South Shore Football Club was an English football club based in the South Shore area of Blackpool.

History
South Shore Football Club was founded as (Blackpool) South Shore in 1879. After entering the 1882-83 FA Cup and reaching the quarterfinals of the 1885-86 FA Cup, South Shore joined the Combination in 1888. While the Combination was intended to be an alternative for teams not admitted to the Football League, poor management and other issues saw the league collapse before the end of its first season. 

During their lone season in the Combination, the club travelled to Chatham Town for the first round of the FA Cup. However, Chatham Town's ground at the time was an open field with no facilities to take admissions, meaning there would be no revenue to cover South Shore's travel costs. Following the 2-1 loss, South Shore filed a complaint with the Lancashire County Football Association, which would eventually lead to the Football Association changing the FA Cup eligibility rules to require clubs to play in an enclosed ground.
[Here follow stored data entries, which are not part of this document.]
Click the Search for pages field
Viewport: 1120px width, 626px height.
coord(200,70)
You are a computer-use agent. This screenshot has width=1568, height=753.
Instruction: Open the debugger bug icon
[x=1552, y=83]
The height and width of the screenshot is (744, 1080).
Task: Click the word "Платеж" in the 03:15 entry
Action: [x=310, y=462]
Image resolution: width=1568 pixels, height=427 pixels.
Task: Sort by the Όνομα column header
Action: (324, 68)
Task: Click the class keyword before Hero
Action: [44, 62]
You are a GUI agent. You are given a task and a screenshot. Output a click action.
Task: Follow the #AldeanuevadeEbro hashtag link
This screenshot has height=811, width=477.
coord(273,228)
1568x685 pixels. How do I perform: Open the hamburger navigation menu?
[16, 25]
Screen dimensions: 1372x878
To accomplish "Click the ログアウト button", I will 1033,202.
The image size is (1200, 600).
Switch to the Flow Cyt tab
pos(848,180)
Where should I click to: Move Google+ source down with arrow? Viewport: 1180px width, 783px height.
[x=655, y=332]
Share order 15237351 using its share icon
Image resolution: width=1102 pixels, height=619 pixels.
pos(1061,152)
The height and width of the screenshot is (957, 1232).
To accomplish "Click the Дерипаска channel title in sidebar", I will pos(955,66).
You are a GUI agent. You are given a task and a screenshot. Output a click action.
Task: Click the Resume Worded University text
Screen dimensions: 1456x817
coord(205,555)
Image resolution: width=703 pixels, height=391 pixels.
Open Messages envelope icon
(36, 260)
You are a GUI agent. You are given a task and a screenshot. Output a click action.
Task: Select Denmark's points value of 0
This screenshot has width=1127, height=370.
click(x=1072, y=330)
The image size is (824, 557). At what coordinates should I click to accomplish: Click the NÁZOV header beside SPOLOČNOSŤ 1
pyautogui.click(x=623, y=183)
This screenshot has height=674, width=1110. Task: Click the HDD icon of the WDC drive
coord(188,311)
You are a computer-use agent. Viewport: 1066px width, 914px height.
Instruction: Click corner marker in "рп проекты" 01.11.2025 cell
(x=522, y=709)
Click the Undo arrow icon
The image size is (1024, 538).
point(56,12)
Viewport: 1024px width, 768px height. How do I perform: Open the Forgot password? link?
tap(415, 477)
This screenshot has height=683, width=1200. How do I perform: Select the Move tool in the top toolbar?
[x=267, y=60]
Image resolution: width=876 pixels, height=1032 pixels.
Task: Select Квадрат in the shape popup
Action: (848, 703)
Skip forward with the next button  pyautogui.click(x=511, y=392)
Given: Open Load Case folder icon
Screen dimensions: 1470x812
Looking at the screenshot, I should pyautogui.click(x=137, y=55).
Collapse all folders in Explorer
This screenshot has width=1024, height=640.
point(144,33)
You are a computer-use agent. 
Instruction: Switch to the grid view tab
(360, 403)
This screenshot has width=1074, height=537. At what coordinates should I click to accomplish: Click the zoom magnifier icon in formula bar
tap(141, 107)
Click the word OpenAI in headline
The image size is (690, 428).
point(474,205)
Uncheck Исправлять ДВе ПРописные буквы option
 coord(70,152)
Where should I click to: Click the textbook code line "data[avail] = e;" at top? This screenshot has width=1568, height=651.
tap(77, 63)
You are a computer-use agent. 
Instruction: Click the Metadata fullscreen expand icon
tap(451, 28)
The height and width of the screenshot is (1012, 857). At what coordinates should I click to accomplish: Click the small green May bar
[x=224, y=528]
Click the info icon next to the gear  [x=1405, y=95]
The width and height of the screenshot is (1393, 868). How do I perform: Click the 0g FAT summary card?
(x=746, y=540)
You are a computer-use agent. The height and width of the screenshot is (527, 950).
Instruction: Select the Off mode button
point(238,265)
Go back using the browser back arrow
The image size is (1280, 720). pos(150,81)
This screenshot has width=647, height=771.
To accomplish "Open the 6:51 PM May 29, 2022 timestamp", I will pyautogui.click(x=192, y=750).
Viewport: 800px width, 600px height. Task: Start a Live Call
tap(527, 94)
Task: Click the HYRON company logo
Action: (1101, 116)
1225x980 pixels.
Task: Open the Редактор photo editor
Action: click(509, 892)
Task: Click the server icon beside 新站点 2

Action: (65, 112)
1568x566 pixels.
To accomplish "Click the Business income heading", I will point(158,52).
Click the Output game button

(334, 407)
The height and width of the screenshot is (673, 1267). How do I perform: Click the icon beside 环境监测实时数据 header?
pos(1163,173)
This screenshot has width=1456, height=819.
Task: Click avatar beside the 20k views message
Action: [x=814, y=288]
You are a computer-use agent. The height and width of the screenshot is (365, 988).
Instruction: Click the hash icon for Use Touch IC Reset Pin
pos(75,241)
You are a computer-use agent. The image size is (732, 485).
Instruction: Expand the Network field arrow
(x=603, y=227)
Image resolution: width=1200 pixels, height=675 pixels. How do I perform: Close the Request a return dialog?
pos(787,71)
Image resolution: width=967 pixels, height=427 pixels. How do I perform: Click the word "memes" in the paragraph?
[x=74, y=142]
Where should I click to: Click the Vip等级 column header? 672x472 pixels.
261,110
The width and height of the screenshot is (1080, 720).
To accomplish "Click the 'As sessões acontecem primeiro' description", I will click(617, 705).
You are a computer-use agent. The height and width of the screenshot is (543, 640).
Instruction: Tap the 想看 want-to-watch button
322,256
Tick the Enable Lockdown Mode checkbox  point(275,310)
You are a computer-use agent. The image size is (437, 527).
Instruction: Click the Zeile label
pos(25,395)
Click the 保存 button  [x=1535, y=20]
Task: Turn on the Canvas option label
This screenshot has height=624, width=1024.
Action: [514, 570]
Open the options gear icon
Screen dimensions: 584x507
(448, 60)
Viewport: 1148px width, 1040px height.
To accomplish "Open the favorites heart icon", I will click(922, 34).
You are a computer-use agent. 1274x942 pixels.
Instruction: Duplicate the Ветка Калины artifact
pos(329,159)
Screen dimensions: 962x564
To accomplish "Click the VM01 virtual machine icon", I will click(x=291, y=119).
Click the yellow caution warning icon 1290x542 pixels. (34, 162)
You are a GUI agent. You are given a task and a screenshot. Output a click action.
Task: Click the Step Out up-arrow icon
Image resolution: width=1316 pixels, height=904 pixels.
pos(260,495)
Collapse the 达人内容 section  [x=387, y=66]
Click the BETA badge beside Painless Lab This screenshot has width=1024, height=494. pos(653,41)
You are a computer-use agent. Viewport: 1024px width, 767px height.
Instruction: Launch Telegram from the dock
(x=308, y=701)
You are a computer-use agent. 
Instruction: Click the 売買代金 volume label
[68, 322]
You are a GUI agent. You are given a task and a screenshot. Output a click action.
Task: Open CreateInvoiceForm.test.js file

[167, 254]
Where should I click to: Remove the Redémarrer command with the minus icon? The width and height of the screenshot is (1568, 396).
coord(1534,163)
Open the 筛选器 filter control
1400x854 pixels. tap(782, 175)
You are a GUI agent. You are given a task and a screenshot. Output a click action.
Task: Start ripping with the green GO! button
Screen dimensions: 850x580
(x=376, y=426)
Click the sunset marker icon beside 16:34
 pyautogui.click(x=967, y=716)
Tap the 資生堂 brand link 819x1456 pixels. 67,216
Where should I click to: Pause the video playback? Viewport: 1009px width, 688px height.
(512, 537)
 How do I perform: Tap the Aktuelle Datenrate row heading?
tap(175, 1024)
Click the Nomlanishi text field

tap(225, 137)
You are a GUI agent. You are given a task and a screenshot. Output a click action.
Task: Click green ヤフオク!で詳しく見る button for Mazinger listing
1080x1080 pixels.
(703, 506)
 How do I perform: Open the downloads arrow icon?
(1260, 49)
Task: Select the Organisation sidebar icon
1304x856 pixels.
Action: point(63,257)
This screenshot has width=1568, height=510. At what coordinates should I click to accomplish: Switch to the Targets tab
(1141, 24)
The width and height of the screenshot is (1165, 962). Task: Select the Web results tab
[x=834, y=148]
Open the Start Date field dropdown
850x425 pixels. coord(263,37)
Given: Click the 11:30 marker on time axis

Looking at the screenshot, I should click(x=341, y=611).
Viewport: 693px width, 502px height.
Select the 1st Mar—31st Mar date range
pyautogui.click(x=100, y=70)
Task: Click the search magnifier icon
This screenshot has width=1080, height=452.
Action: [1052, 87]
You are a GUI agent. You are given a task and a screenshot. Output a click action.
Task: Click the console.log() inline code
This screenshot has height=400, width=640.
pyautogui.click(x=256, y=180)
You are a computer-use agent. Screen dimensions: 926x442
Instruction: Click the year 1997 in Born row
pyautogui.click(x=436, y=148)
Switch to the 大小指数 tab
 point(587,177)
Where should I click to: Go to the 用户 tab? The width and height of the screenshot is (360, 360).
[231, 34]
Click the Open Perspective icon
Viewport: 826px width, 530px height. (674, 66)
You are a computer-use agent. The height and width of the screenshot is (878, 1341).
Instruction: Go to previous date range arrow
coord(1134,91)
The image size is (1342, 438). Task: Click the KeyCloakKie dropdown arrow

Following the conclusion of the Football League's first season in 1889, a re-election process was held for the four worst-performing teams - Burnley, Derby County, Notts County, and Stoke City. While South Shore filed for election to the League, the bid received no votes and Burnley, Derby, Notts County, and Stoke were all re-elected. While most other unsuccessful applicants joined the Football Alliance, South Shore chose to remain unaffiliated for the 1889-90 season. This led to the rise of the recently formed Blackpool as the town's primary football club. South Shore would join Blackpool in the Lancashire League ahead of the 1891-92 season.

Prior the 1896-97 season, Blackpool applied for Football League membership and, prior to the vote, an agreement was made by the two clubs to amalgamate if Blackpool were successful. However, after Blackpool were voted into the League, South Shore pulled out of the deal. South Shore remained in the Lancashire League while Blackpool played three seasons in the Football League Second Division before losing a re-election vote following the 1898-99 season.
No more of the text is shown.